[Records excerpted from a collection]

-------------------------

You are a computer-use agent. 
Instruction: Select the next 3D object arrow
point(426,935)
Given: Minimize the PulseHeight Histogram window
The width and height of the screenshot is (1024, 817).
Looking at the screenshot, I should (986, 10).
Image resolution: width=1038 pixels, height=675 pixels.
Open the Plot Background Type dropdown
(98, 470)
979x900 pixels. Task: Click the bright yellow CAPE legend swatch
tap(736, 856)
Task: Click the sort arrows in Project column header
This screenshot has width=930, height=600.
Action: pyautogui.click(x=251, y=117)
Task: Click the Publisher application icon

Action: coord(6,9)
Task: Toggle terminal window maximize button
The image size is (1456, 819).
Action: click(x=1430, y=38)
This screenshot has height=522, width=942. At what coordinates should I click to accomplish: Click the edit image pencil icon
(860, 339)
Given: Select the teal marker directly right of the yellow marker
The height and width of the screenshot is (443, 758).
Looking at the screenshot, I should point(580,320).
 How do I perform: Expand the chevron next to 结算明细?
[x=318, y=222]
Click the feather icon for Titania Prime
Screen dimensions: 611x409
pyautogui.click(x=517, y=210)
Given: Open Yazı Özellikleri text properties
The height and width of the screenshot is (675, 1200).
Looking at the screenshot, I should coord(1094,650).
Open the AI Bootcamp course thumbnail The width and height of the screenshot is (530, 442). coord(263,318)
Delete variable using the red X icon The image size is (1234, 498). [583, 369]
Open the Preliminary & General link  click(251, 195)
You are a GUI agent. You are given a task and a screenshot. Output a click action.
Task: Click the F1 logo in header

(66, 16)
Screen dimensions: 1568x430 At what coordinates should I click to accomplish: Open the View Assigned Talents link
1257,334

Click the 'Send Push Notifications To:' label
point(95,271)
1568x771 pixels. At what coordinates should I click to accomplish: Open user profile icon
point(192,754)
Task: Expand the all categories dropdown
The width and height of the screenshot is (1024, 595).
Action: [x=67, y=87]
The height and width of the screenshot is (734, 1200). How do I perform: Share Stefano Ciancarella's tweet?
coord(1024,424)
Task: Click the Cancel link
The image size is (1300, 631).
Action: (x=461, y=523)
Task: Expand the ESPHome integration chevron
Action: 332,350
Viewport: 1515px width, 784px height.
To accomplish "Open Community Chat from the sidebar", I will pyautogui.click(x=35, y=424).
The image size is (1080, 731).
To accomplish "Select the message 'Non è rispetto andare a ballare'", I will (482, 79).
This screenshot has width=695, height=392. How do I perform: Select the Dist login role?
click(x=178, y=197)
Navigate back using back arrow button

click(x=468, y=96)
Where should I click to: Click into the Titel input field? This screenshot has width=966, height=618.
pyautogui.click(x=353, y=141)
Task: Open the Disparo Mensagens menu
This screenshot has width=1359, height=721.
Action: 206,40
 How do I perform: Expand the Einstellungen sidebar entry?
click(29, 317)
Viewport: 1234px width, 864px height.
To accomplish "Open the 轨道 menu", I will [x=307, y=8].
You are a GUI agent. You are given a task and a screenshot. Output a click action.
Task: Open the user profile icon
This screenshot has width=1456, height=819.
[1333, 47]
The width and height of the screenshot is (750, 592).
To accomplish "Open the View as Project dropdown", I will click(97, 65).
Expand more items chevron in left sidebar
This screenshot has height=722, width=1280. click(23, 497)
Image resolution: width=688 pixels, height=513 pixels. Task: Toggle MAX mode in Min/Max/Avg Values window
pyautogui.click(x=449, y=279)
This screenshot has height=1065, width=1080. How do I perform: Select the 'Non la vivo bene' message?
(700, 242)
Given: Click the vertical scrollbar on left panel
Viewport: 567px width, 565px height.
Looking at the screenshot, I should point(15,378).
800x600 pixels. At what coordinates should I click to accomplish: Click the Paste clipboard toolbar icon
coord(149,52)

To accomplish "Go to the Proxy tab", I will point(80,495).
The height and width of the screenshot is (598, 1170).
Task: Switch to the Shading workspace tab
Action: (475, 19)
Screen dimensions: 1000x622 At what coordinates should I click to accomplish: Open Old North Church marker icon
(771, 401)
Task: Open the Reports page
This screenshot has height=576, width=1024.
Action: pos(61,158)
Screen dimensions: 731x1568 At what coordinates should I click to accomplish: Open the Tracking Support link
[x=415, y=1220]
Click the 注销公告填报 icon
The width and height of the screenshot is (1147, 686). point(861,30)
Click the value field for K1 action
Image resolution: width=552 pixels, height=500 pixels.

-------------------------

Task to carry out:
The answer must be every line of the records above that holds the word "menu".

Answer to the problem:
Task: Open the Disparo Mensagens menu
To accomplish "Open the 轨道 menu", I will [x=307, y=8].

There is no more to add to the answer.